Emotional Difficulties – 23w1d
by Photobug Mom ~ April 19th, 2006. Filed under: pregnancy #1.Last week and the Easter weekend were really bad for me. At first, got the bad news that my cyst was not getting smaller. Even though the nurse over the phone told me that Dr. A was satisfied with the result and was comfortable waiting till after the delivery to take care of my cyst, I still felt quite unsecured. They told me I can definitely choose to have vaginal birth and it won’t do any harm to my baby. I called back again on Thursday just to confirm that this was really what Dr. A thinks and not just nurses’ assumption. I guess I was so obsessed with this issue I called three times on Thursday. At the last conversation with nurse V, Dr. B suddenly took over the phone and started by asking me “You called so many times today for so many questions that are far ahead.
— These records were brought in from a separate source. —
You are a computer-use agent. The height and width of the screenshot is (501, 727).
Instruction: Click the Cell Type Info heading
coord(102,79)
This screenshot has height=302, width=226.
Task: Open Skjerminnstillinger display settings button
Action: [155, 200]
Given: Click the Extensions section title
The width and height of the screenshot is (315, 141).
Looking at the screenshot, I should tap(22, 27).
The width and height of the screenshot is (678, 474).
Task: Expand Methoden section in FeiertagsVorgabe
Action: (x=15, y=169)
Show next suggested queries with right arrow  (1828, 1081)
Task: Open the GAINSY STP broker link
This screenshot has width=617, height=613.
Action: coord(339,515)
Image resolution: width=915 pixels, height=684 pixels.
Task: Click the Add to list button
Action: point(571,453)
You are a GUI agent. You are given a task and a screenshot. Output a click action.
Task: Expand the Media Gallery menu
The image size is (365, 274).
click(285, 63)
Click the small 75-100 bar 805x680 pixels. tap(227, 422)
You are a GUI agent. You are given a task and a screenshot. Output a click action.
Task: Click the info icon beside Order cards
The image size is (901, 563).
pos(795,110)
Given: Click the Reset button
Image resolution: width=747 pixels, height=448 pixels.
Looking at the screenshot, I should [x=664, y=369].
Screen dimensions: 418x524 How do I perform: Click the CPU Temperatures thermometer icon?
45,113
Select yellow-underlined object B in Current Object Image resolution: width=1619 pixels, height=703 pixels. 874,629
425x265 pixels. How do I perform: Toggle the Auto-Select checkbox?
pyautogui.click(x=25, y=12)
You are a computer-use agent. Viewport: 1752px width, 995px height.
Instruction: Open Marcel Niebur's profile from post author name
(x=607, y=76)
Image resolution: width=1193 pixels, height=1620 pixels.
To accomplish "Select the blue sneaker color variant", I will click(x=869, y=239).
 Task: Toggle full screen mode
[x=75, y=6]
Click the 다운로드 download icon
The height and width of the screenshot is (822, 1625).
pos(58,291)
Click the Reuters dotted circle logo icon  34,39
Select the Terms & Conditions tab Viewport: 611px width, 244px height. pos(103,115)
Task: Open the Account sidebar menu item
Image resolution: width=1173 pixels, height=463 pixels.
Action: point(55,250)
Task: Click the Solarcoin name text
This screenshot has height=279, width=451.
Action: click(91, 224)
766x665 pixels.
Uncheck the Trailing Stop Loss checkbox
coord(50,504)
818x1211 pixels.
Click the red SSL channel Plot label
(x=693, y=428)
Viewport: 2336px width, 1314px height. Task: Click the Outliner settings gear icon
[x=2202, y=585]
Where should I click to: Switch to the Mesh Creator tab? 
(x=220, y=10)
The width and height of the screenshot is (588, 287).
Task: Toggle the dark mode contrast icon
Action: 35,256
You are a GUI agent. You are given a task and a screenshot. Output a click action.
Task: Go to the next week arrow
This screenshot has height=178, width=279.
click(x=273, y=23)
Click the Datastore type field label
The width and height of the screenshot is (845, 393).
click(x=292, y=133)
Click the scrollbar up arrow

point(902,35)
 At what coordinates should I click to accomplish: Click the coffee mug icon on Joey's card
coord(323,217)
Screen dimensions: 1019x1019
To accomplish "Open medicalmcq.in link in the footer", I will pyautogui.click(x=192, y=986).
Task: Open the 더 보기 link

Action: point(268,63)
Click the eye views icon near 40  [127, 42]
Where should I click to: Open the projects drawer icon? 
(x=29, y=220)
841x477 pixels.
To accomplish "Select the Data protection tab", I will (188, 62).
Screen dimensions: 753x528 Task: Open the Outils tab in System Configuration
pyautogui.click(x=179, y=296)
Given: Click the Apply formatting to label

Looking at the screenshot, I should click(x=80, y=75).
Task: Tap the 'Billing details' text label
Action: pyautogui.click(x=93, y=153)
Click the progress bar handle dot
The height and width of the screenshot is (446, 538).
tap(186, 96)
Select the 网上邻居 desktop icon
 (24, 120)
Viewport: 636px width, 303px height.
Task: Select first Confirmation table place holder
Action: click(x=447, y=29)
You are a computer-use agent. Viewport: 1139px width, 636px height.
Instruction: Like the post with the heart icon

What’s wrong with you?” and then said “Don’t you have any friends that you can call?” “Do you have a job?” “Maybe you should work more. You can come to work for us and take all the calls coming in.” I was so shocked to hear these words that I went speechless and didn’t know how to react. Even though she tried to smooth the conversation in the end by saying “Of course you can call any time. We’re just laughing because Dr. A told us you are doing great but you make it seem like something is wrong.” and “We are here for you.” those PR response, I was still very upset with her. I’ve never met a doctor so openly rude and mean. DH was totally right: she is not a good doctor.
DH and I took a trip to Toronto to spend our Easter weekend. It went pretty well the first day. We met with this Korean woman he met last summer and her roommate and went to a Korean restaurant for dinner. After that, we went to have bubble tea and to a bar. I knew what DH was thinking but I tried to keep up my spirit and have some fun. He then arranged meeting her again the next night. We went to the waterfront during the day and managed to get to the Little India for an Indian Buffet and then met her after dinner. I started getting really stressed and quite emotional. DH of course wasn’t happy. We had a huge fight after she left. He cried and said he will never be happy again this life time. I felt so depressed since then. I’ve been battling with different thoughts. Sometimes I feel maybe I should make some compromises just because I love him, we are married, and I don’t want my son to not be able to grow up with his father at the side. Other times, I feel so angry and feel it’s not fair that he is forcing me to do something I am not comfortable with. During the fight, he made it sound like my choices are either compromise or divorce.
The next morning, before we left for home, he found he lost his wedding ring. Fortunately, the owner of the guest house recovered it yesterday. I felt the lost and the recover of his wedding ring is symbolic but I am not sure what lesson is God trying to teach us. I wish God can shed some light on this. I am so confused and hopeless.